-- LISTE DES TÂCHES --
**A)** D'après l'extrait sur la visite de Chen Chien-jen au Vatican, les affirmations suivantes sont-elles exactes ? Répondez par oui ou par non, en citant à chaque fois les mots décisifs du texte. (i) Chen Chien-jen a été l'adjoint de Tsai Ing-wen de 2016 à 2020. (ii) Chen Chien-jen est l'envoyé spécial pour la béatification de Jean-Paul II. (iii) Les médias taïwanais parlent de la visite au pape François.
**B)** Relevez toutes les personnes nommées dans l'extrait sur la visite de Chen Chien-jen au Vatican.
**C)** Poursuivez l'extrait sur la visite de Chen Chien-jen au Vatican à partir de sa dernière phrase.

::: EXTRAIT À LIRE :::

De cette visite de Chen Chien-jen, qui a été de 2016 à 2020 l’adjoint de l’actuelle présidente Tsai Ing-wen et qui est maintenant son envoyé spécial pour la cérémonie de béatification de Jean-Paul Ier, nous apprenons par l’agence de presse de l’Institut pontifical pour les missions étrangères AsiaNews, que Chen Chien-jen, citant ses propres mots, est au Vatican pour une initiative diplomatique visant à montrer au monde les valeurs démocratiques de son pays.

La même “initiative diplomatique” nous est également rapportée par les médias taïwanais, notamment ici https://udn.com/news/story/6656/6584672 où l’on parle du voyage et de la visite au pape François, ce pontife que tout le monde invoque, sauf qu’on lui fait ensuite des reproches lorsqu’il se prononce en faveur du dialogue à tout prix.

::: DONNÉES FOURNIES :::

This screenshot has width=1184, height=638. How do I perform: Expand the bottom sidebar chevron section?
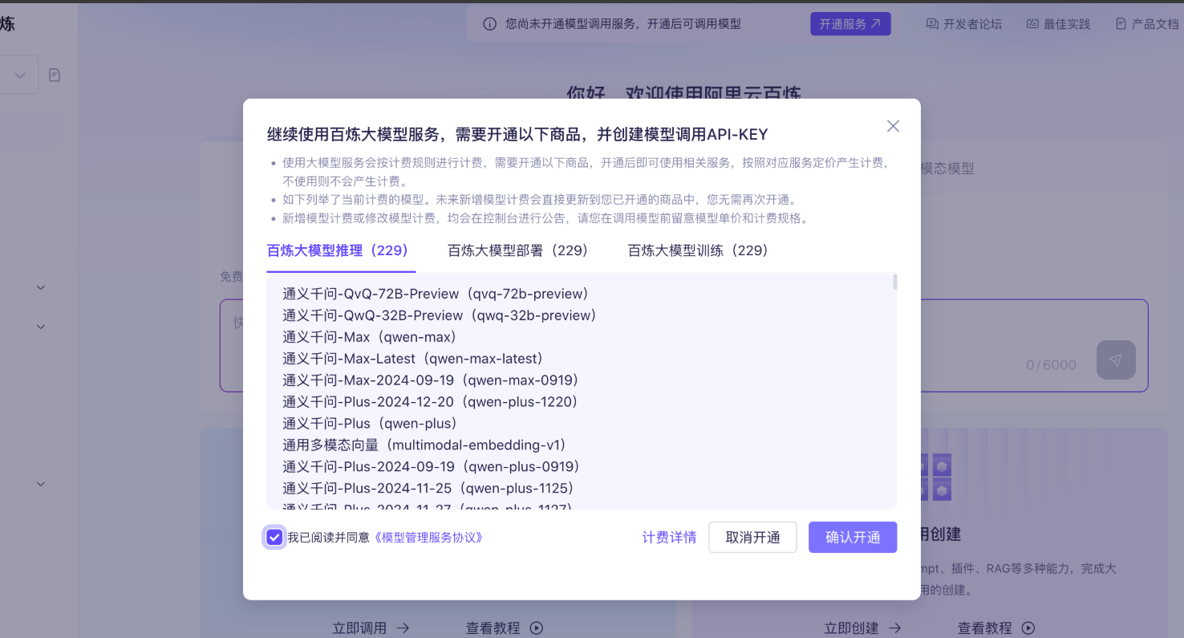tap(41, 484)

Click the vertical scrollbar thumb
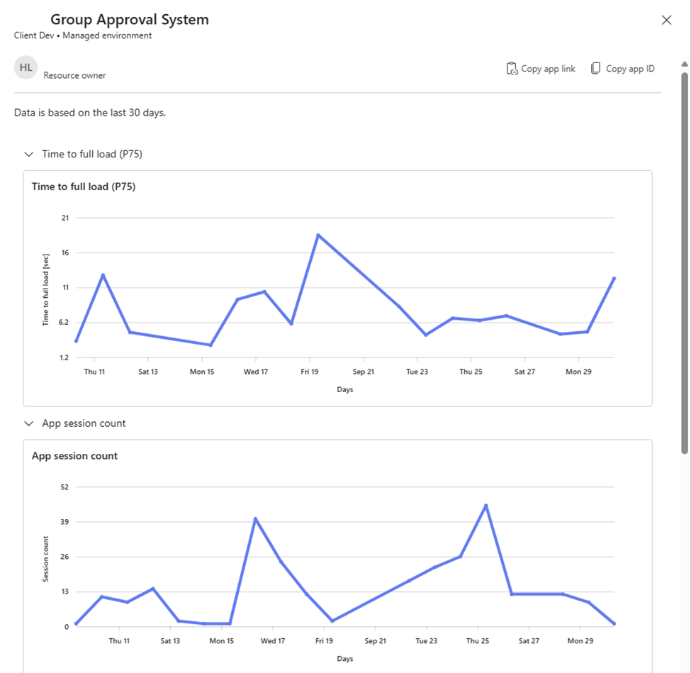point(685,263)
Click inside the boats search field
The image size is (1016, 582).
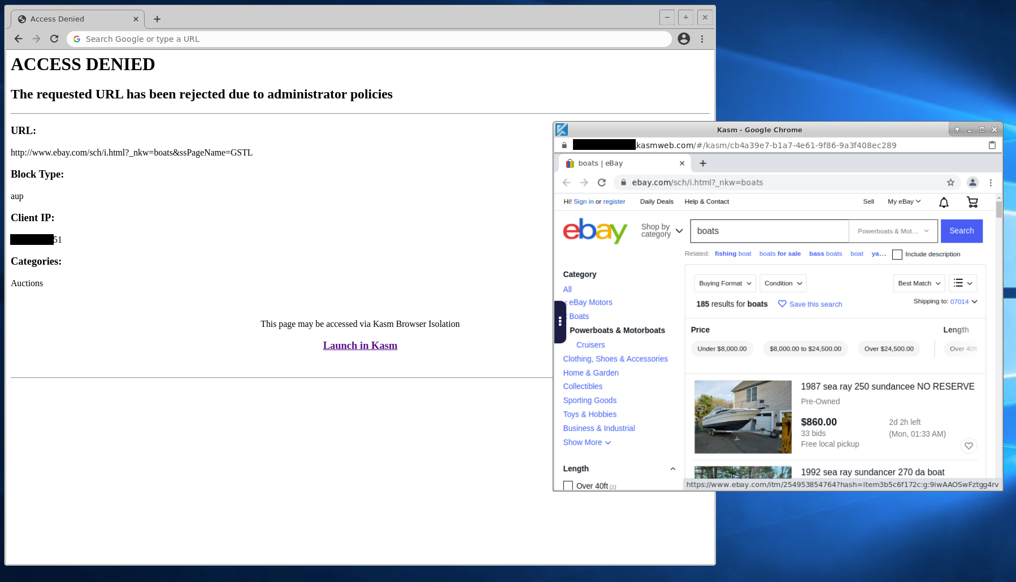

:::

-- RÉPONSES --
**A)**
(i) Oui : « qui a été de 2016 à 2020 l’adjoint de l’actuelle présidente Tsai Ing-wen »
(ii) Non : « son envoyé spécial pour la cérémonie de béatification de Jean-Paul Ier »
(iii) Oui : « où l’on parle du voyage et de la visite au pape François »

**B)** Chen Chien-jen, Tsai Ing-wen, Jean-Paul Ier, le pape François

**C)**
A la fin du texte, nous trouvons également, comme souvent, quelques commentaires, qui ne sont certainement pas à prendre comme de l’or en barre, mais qui peuvent servir de support à ceux qui souhaitent, s’ils en ont envie, exercer leur esprit critique.

En parlant de l’ancien vice-président, il est fait référence à un groupe d’intérêt dont, selon l’auteur du commentaire, il est membre (les intérêts en jeu sont nombreux, il suffit de penser aux visées géopolitiques des USA et du Japon, qui dans la région Asie-Pacifique ont un long et pas toujours noble passé, et qui continuent à se démener).

Des avis tout sauf positifs sont également exprimés sur son action en tant que vice-président, faisant référence à son manque d’intérêt pour les conditions de vie de la population, avec une pique très lourde sur l’utilisation des finances publiques et la gestion “ratée” de la crise de la pandémie.

Pour commencer à clarifier nos idées, nous avons posé quelques questions à Marco Pondrelli, directeur de l’excellent observatoire politique Marx21 :

Monsieur le Directeur, comment pouvons-nous évaluer la visite de l’ancien vice-président de Taiwan au Vatican ces jours-ci, à un moment aussi critique ? Et dans tous les cas, est-il légitime de penser que quelque chose se prépare en coulisse ?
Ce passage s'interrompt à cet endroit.